#### Your objective:
Copy the records verbatim, beginning at the line that contains "Open the folders icon in sidebar" and ending after the line that contains "pos(60,605)". Omit the pictures.

═════ Material

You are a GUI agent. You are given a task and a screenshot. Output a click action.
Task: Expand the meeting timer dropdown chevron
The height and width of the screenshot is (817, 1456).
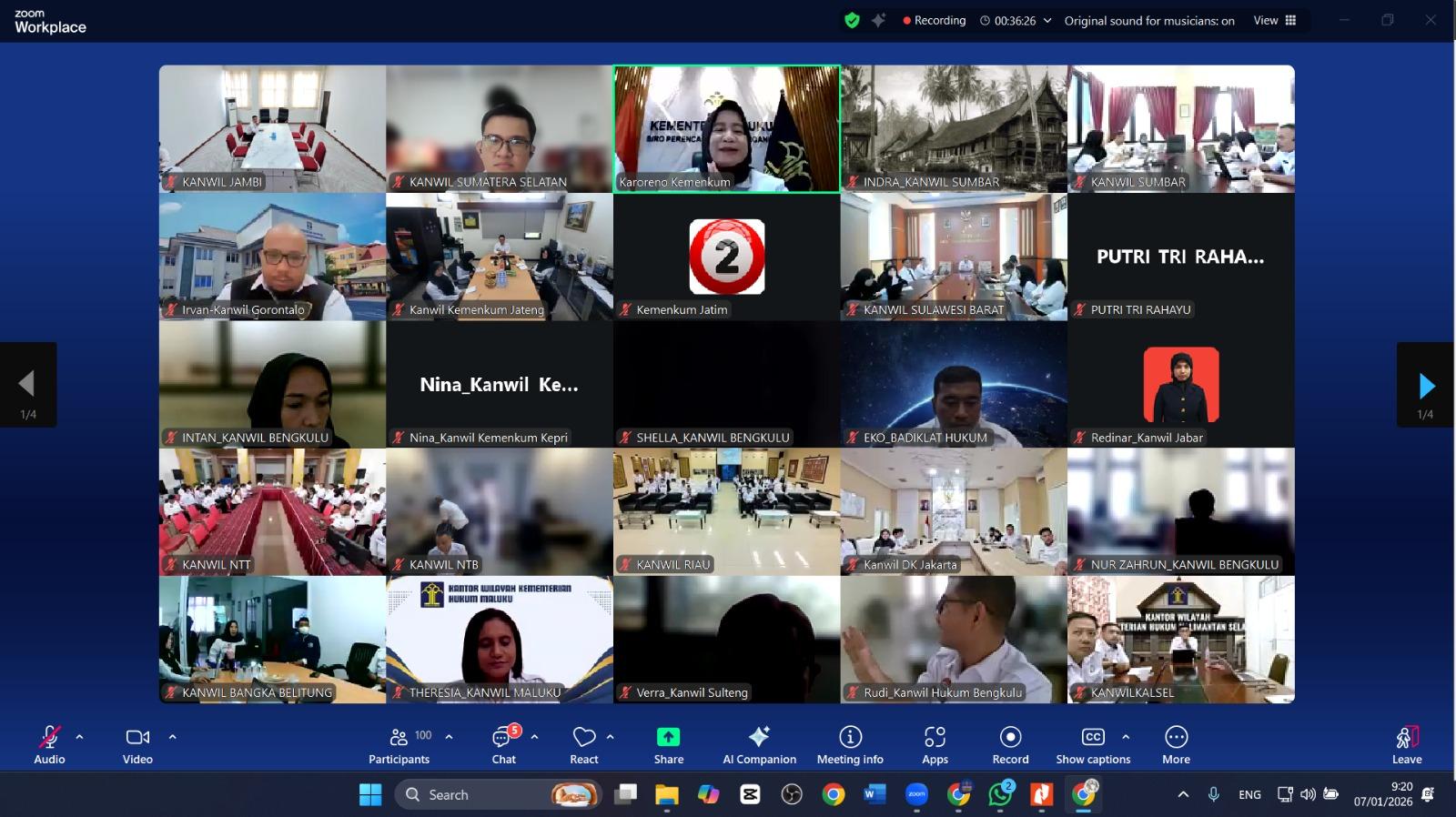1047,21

══════════
═════ Material

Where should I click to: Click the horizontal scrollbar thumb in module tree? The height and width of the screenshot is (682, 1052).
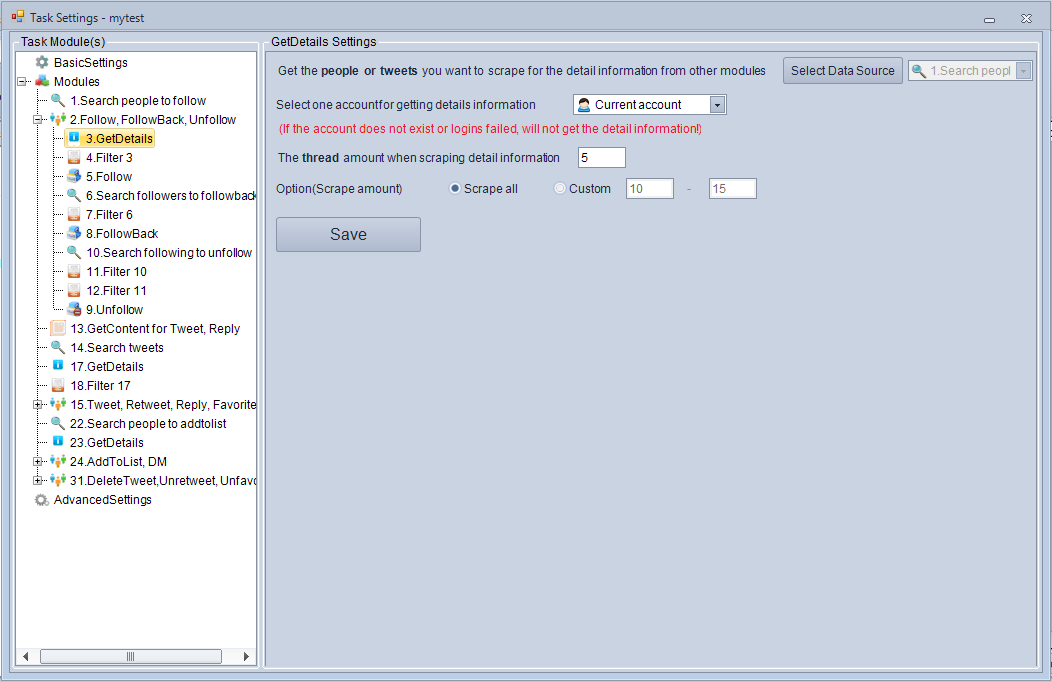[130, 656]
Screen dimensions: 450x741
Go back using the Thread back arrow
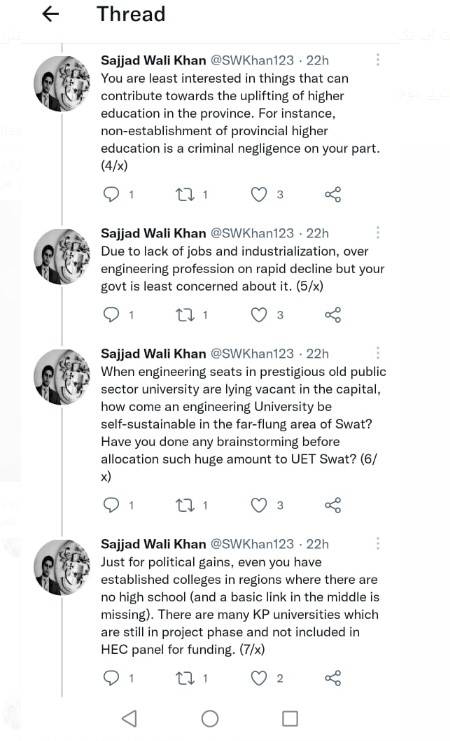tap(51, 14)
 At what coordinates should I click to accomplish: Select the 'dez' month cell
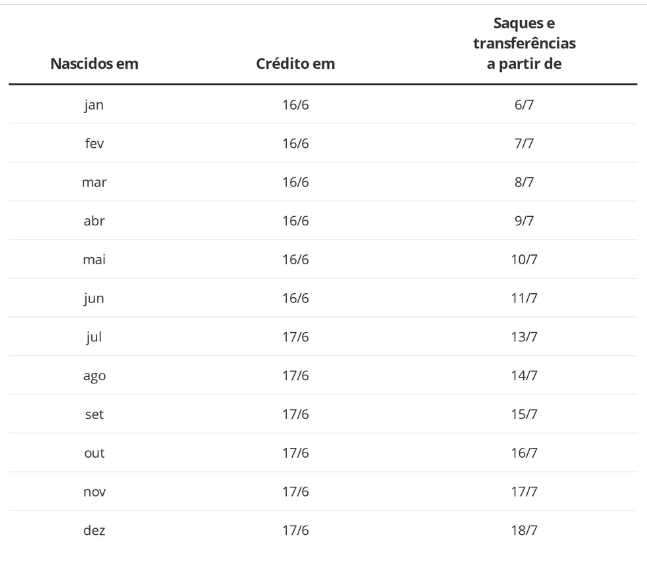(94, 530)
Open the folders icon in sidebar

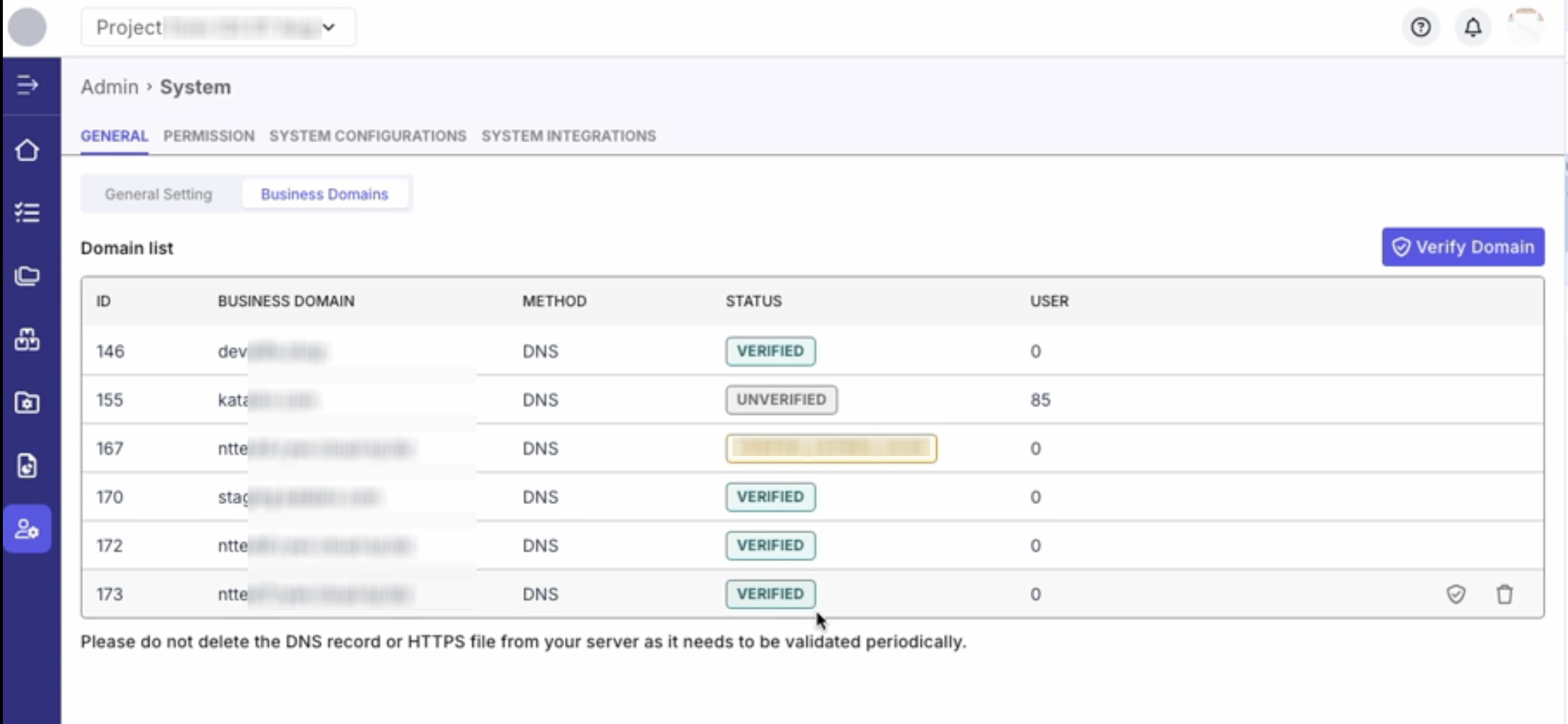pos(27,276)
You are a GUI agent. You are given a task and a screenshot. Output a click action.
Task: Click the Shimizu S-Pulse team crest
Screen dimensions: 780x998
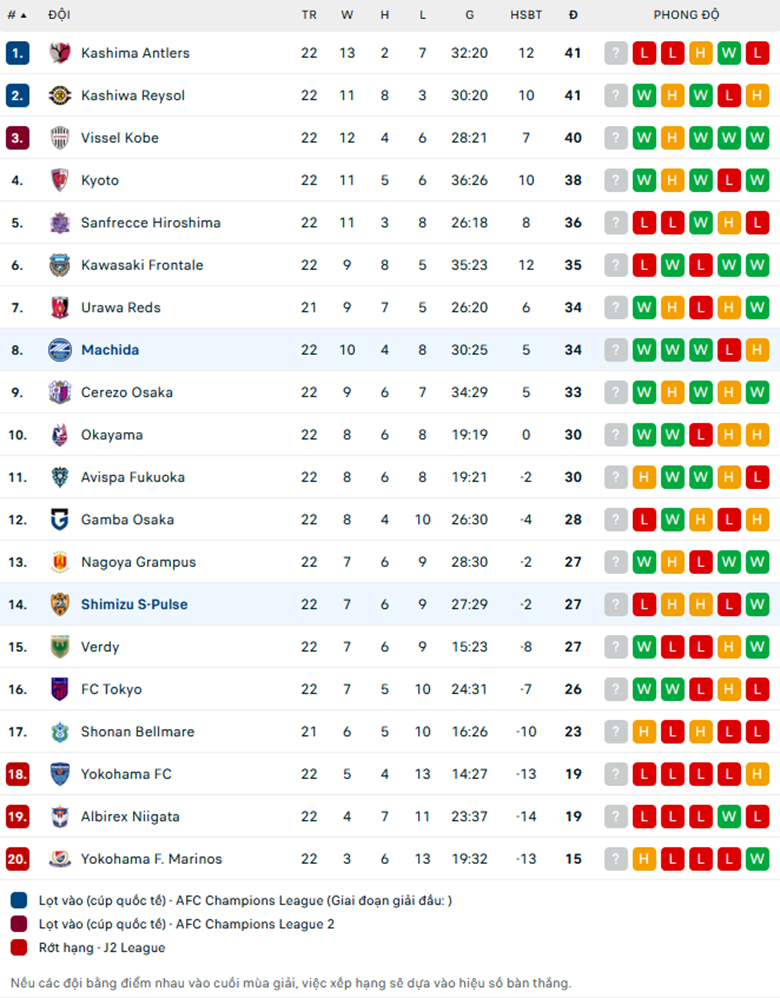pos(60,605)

══════════
═════ Material

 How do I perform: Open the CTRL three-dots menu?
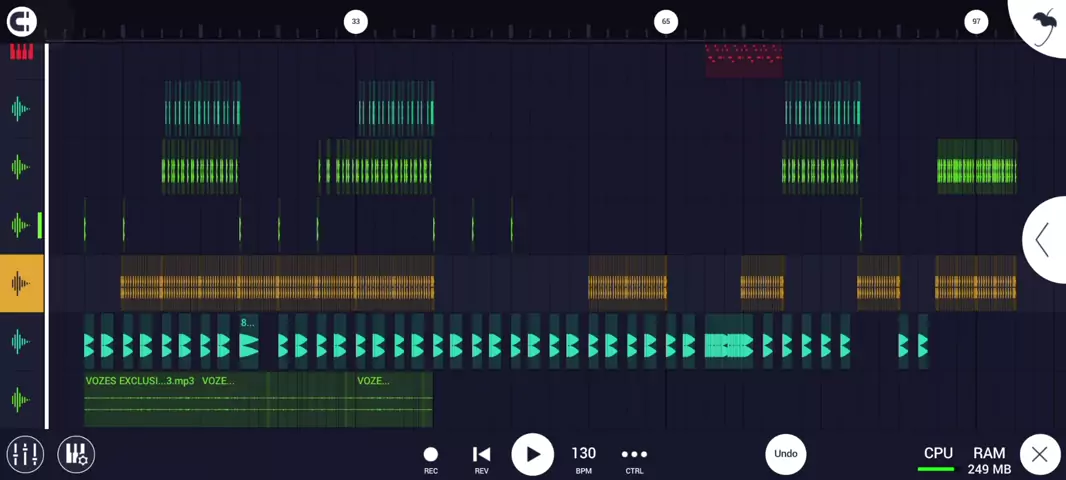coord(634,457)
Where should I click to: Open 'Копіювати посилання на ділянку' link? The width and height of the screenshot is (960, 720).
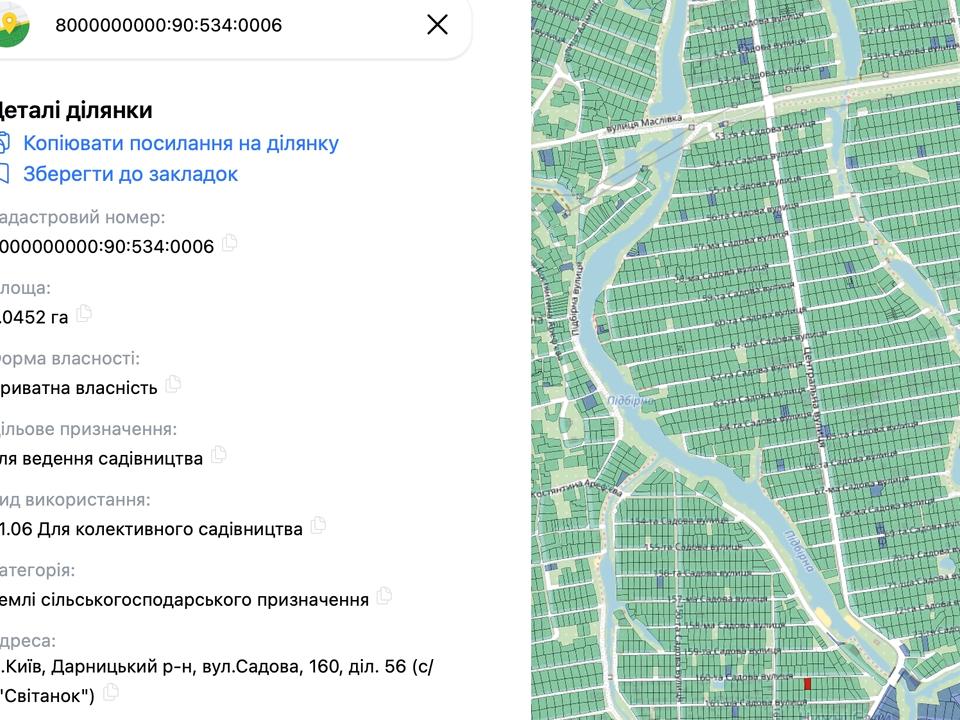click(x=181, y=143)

══════════

#### Result for this exercise:
Open the folders icon in sidebar

pos(27,276)
You are a GUI agent. You are given a task and a screenshot. Output a click action.
Task: Click the Shimizu S-Pulse team crest
Screen dimensions: 780x998
pos(60,605)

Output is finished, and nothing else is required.